We had a bunch of pages come out of the supplementals a few weeks back, just to see them go back in to supplemental results. From watching them, it appears as if pages that had recent cache dates were out, now the pages have old cache dates again ( a few months old) and are back in the supplementals.
People change for something good but I don't know why Big B is giving all kind of junk results these days. I guess something is not right at their end.
>> I work only with microsoft servers an i know that filepaths are not case sensitive <<
That is the problem. The file /thispage.html on the Microsoft server can be accessed through multiple URLs:
and that is duplicate content.
The non-www and www problem is solved with a simple 301 redirect (easy to do on Apache) and the CASE problem just does not occur with Apache.
To access www.domain.com/THISpage.html on an Apache server, you would need a file on the server called /THISpage.html to actually exist too.
Update/feedback on my mentioned supplemental issue (earlier in this thread - page 2):
Today I have noticed that my article (article A) is back in Google -- as a normal URL, not as a supplemental.
- When I use the site: operator (site:www.example.com), it's there.
- When I search for keywords, it's also there (even though it has dropped one position to position #5 when I search for the title -- before it went supplemental it had a position #4).
It looks like everything is back to normal; both article A and B is still in the index.

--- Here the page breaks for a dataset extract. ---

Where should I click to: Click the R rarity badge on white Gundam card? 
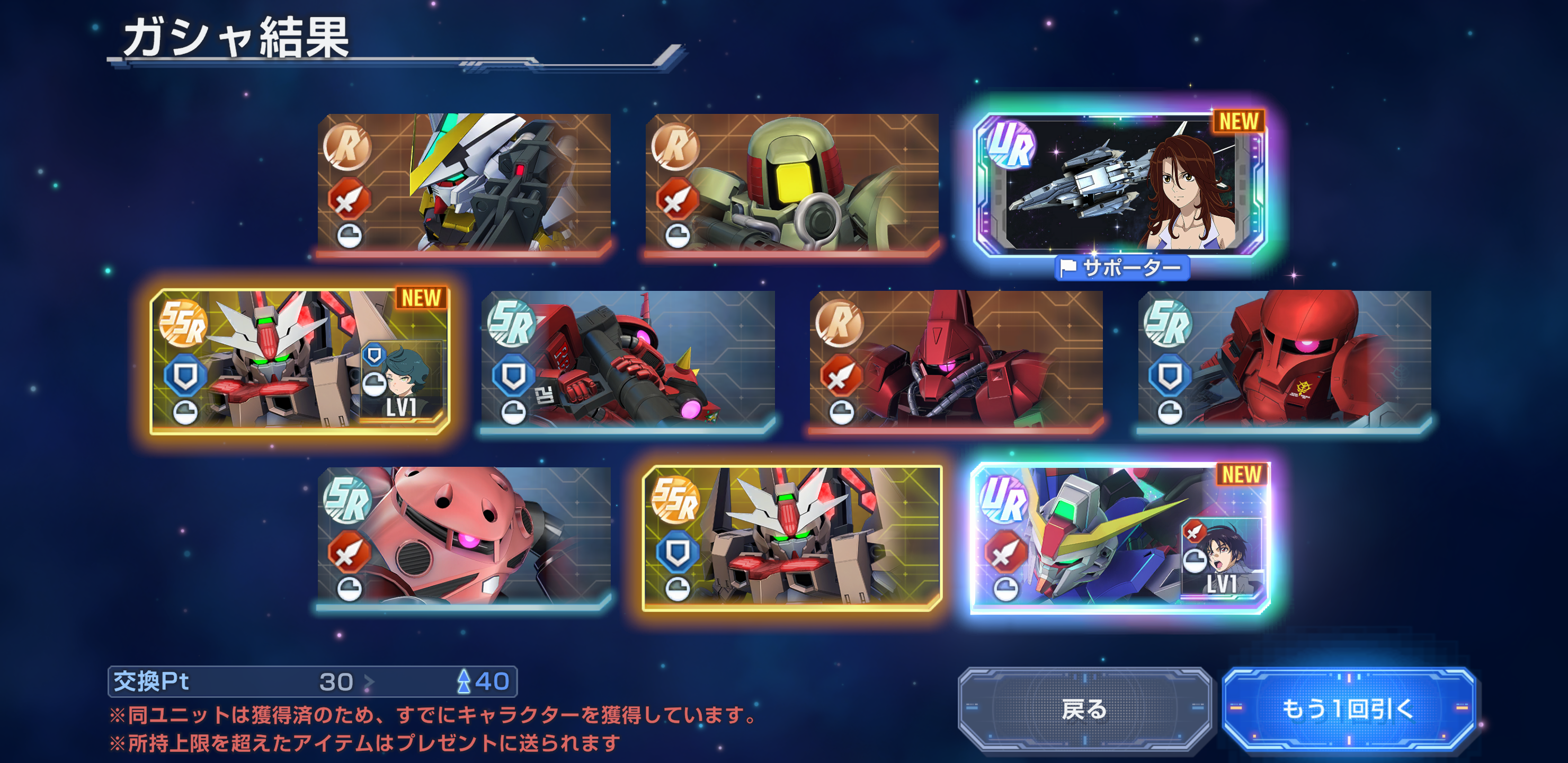[347, 147]
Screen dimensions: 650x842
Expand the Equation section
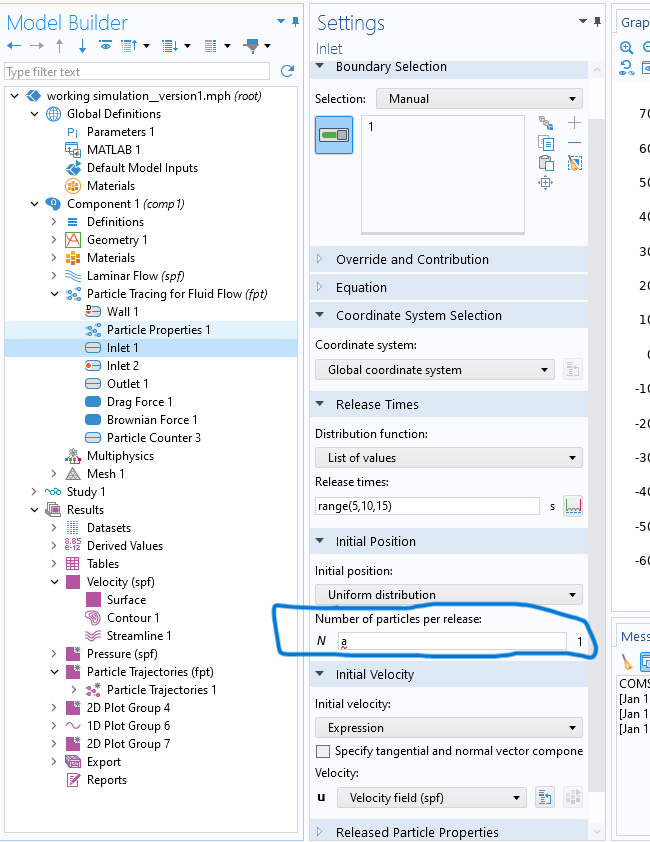pyautogui.click(x=361, y=287)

Right now, from where I am, the SERPs seems stabil.
Anybody else who have noticed a normalisation?
[edited by: OutdoorMan at 3:46 pm (utc) on Jan. 6, 2007]
so when a google spider steps on a link to
a file on a web server.
the link is: example.com/INDEX.HTM
CASE 1: web server is microsoft IIS6
the server accepts the request and compiler and returns the existing webpage on the case insensitive url
CASE 2: web server is apache/unix/linux
what happens? does it return a 404, or does it do some kinda redirect?
does it perform the redirect , if there is a redirect, for every request for any page of that domain name?
does if therefore perform the redirect for internal navigation, i,e going from /index.htm to /contact_us.htm?
If necessary, perhaps this can be replicated in IIS6 via asp.net
IIS: A request for www.domain.com/page.html or for www.domain.com/PAGE.HTML or any other capitalisation of [(p¦P)(a¦A)(g¦G)(e¦E).(h¦H)(t¦T)(m¦M)(l¦L)] will return the single file on the server that matches any capitalisation version of [(p¦P)(a¦A)(g¦G)(e¦E).(h¦H)(t¦T)(m¦M)(l¦L)] with a status code of "200 OK". The single file on the server, with 8 LETTERS in the filename can therefore be indexed under 64 different URLs.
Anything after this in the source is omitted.